Take a look to the Docs
Aproach
- Keep native interface for reading data, not for writing.
- Provide methods to work in an immutable way even when the native ones can't (ie: Array.push, delete…).
- All methods will return another immutable object.
Installation
npm install freezr --save-dev
Examples
import {freeze, deepFreeze} from 'freezr'
//
// Frozen Objects
//
var obj = {a: 1, b: 2}
var frozenObj = freeze(obj) // fozenObj is immutable
// Alternatively you could use deepFreeze to parse object deeply
frozenObj.a = 3 // won't change
frozenObj.a === 1 // true
//
// Frozen Arrays.
//
var arr = [1, 2, 3]
var frozenArr = freeze(arr)
frozenArr[2] === 3 // true
frozenArr[2] = 'new value' // won't change
frozenArr[2] === 3 // still true
// And it's still an Array
Array.isArray(frozenArr) // true
//
// you can use native methods for arrays
//
var mapped = frozenArr.map((value, index) => {
return value + 1
}) // [2, 3, 4]
//
// Array methods return frozen elements
//
mapped[0] = 'mutate the array' // won't change
mapped[0] === 2 // true
//
// Destructuring
//
var {a} = frozenObj
a === 1 // true
//
// With objects you can: merge, set, delete, update
//
var merged = frozenObject.merge({a: 2, c: 8})

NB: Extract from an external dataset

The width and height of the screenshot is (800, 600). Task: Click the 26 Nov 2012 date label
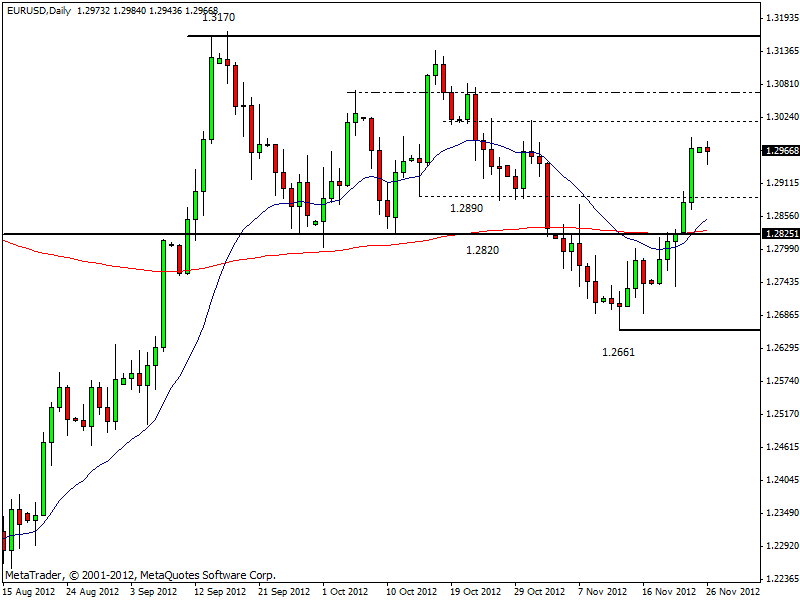click(x=732, y=591)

frozenObject.a === 1 // true
merged.a === 2 // true
merged.c === 8 // true
frozenObject.set('a', 7) // will return another frozen object with ['a'] === 7
frozenObject.delete('a') // will return another frozen object without 'a'
frozenObject.update('a', (a) => {
return a + 1
})
// And supports keyPath syntax like ImmutableJS
var nestedObject = {
a: {
b: {
c: 'foo'
}
}
}
var nestedFrozen = deepFreeze(nestedObject)
var updatedNested = nestedFrozen.setIn(['a', 'b', 'c'], 'bar')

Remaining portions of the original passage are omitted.